=== EXERCISE SET ===
**a.** In the passage on sheet binding and folding, what does the top end portion of the sheet P abut against when the sheet's center portion faces the sheet folding blade 84?
**b.** Reproduce word for word the part of the passage on sheet binding and folding from "[0059] At this" up to and including "ejection tray 72.".

:: TEXT PASSAGE

When the tapping roller 64 is rotatably driven in the
counterclockwise direction in FIG. 3, a multiple number of sheets P
(a bundle of sheets) are conveyed toward a fence unit 66. Thus, the
rear edge of the sheets P (a bundle of sheets) in the conveyance
direction is abutted against the fence unit 66, thereby aligning
the sheets P (a bundle of sheets) in the conveyance direction.
[0059] At this time, with reference to FIG. 3, jogger fences 68
provided at both ends of the piling unit 61 in the width direction
move in the sheet width direction so as to nip the sheets P (a
bundle of sheets) piled on the piling unit 61. Thus, the sheets P
(a bundle of sheets) are also aligned in the width direction. The
binding device 90 then performs binding processing on the rear edge
of the sheets P (a bundle of sheets), which are aligned both in the
conveyance direction and the sheet width direction. The sheets P (a
bundle of sheets) on which the binding processing is performed,
then move obliquely upward along the inclination of the placing
surface 62 when a discharge claw 67 moves in the paper ejection
direction. The sheets P (a bundle of sheets) are then conveyed by
the paper ejection roller 55 and ejected on the second paper
ejection tray 72.
[0060] If a "folding processing mode" is selected, the sheet P is
first conveyed to the second conveyance path K4, and while the rear
edge portion is nipped by the fourth conveyance roller 54, the
sheet P is switched back by reversely rotating the fourth
conveyance roller 54. The sheet P is then conveyed to the third
conveyance path K5. The sheet P conveyed to the third conveyance
path K5 is also conveyed by a sixth conveyance roller 56, a seventh
conveyance roller 57, and an eighth conveyance roller 58, to a
position where the center portion of the sheet P faces the sheet
folding blade 84. At this time, the top end portion of the sheet P
is abutted against a stopper unit 85. A desired number of sheets P
(a bundle of sheets) are piled at the position. While the center
portion of the sheets P (a bundle of sheets) is folded at the
center by the sheet folding blade 84 that moves to the left side in
FIG. 3, the sheets P are pressed, against the position of the
center-folding plate 86, so that the center-folding processing is
performed thereon. The sheets P (a bundle of sheets), on which the
folding processing has been carried out, are then conveyed by a
ninth conveyance roller 59 and ejected on the third paper ejection
tray 73.

::::
:: EXTRACTED MATERIAL

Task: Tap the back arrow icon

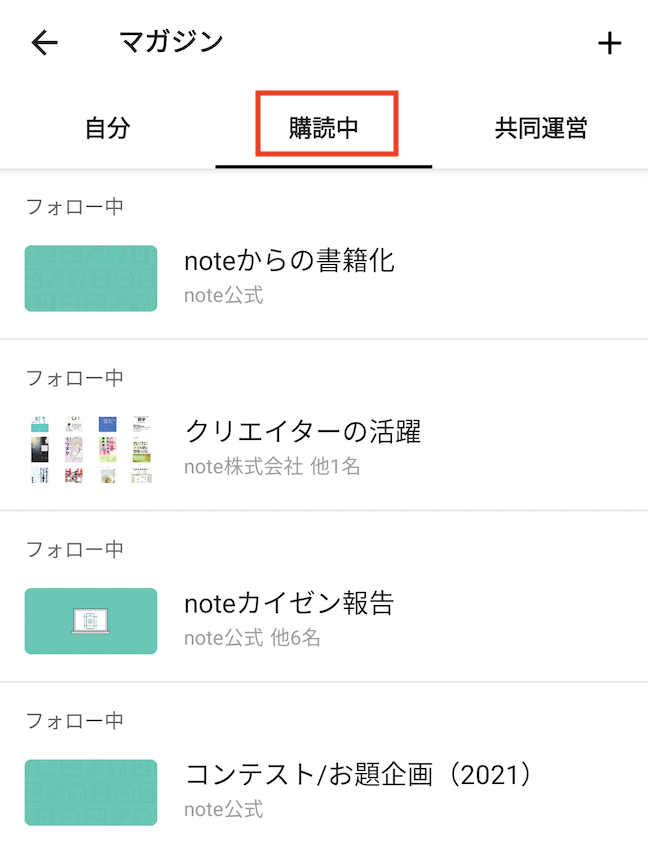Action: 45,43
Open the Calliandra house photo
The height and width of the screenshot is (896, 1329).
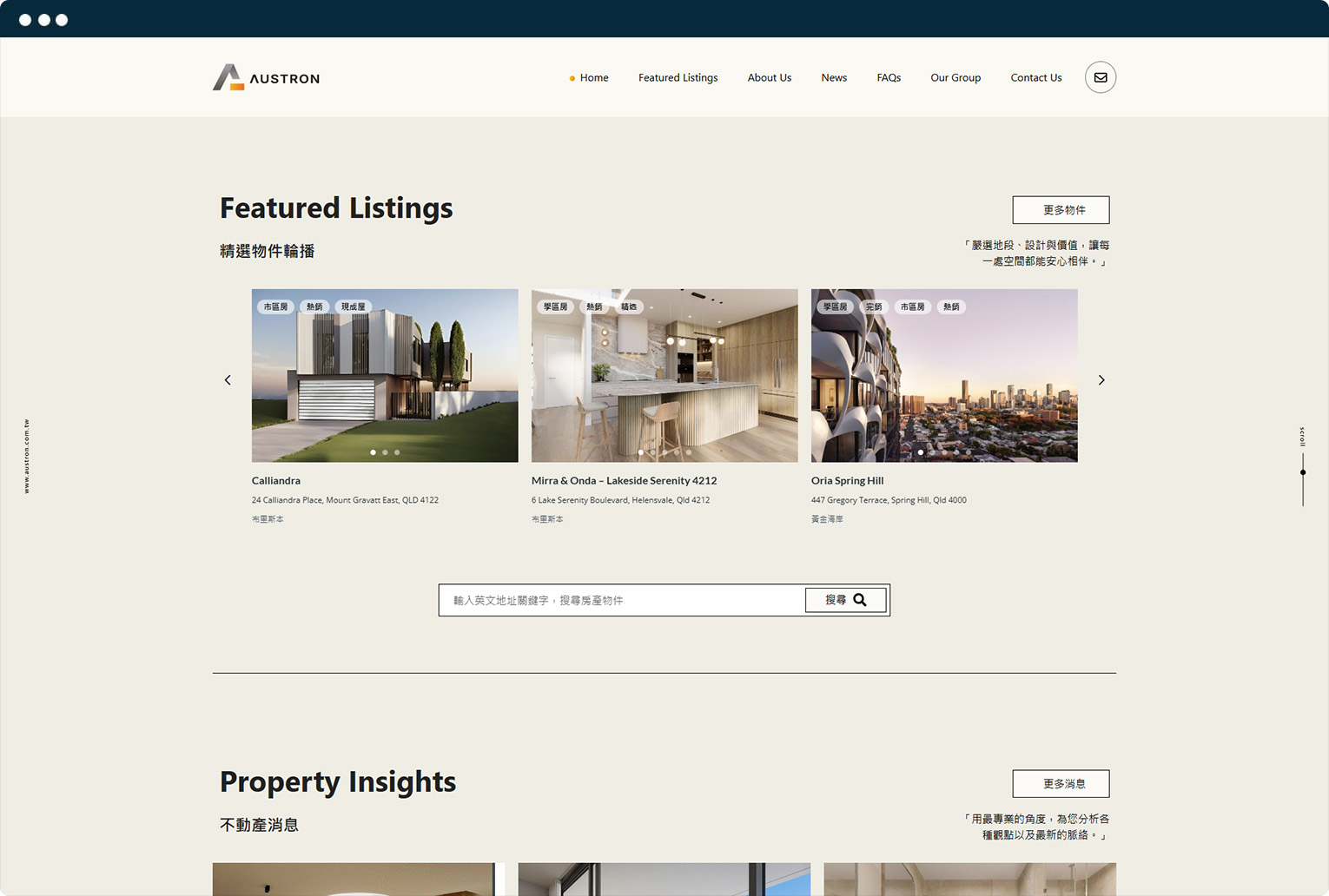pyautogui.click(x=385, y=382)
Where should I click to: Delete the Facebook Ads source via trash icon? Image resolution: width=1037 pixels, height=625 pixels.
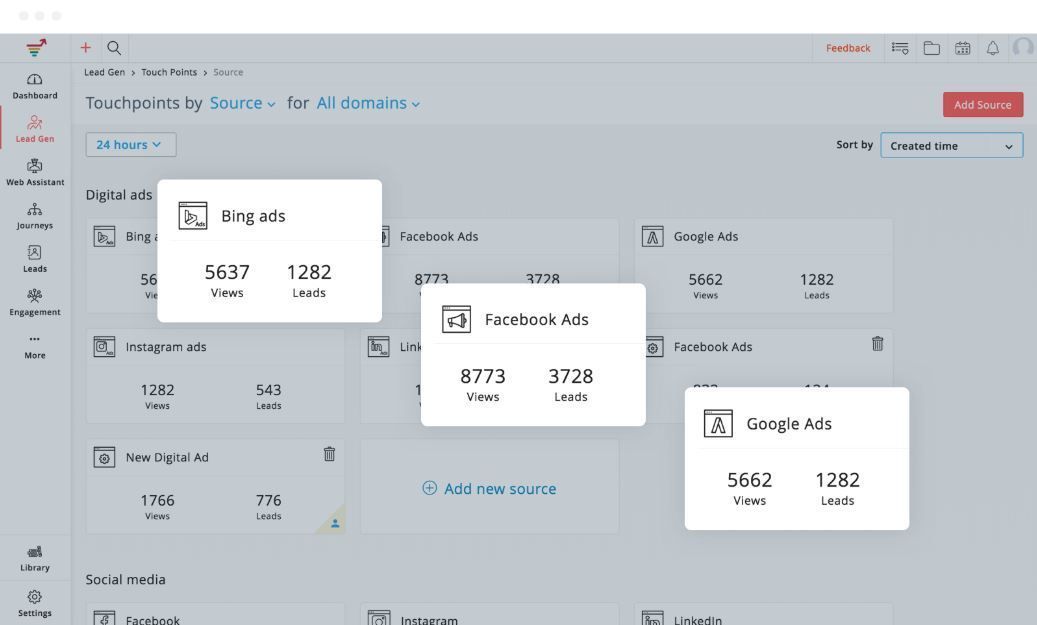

::::

=== TASK-BY-TASK OUTPUTS ===
**a.** A stopper unit 85.

**b.**
[0059] At this time, with reference to FIG. 3, jogger fences 68
provided at both ends of the piling unit 61 in the width direction
move in the sheet width direction so as to nip the sheets P (a
bundle of sheets) piled on the piling unit 61. Thus, the sheets P
(a bundle of sheets) are also aligned in the width direction. The
binding device 90 then performs binding processing on the rear edge
of the sheets P (a bundle of sheets), which are aligned both in the
conveyance direction and the sheet width direction. The sheets P (a
bundle of sheets) on which the binding processing is performed,
then move obliquely upward along the inclination of the placing
surface 62 when a discharge claw 67 moves in the paper ejection
direction. The sheets P (a bundle of sheets) are then conveyed by
the paper ejection roller 55 and ejected on the second paper
ejection tray 72.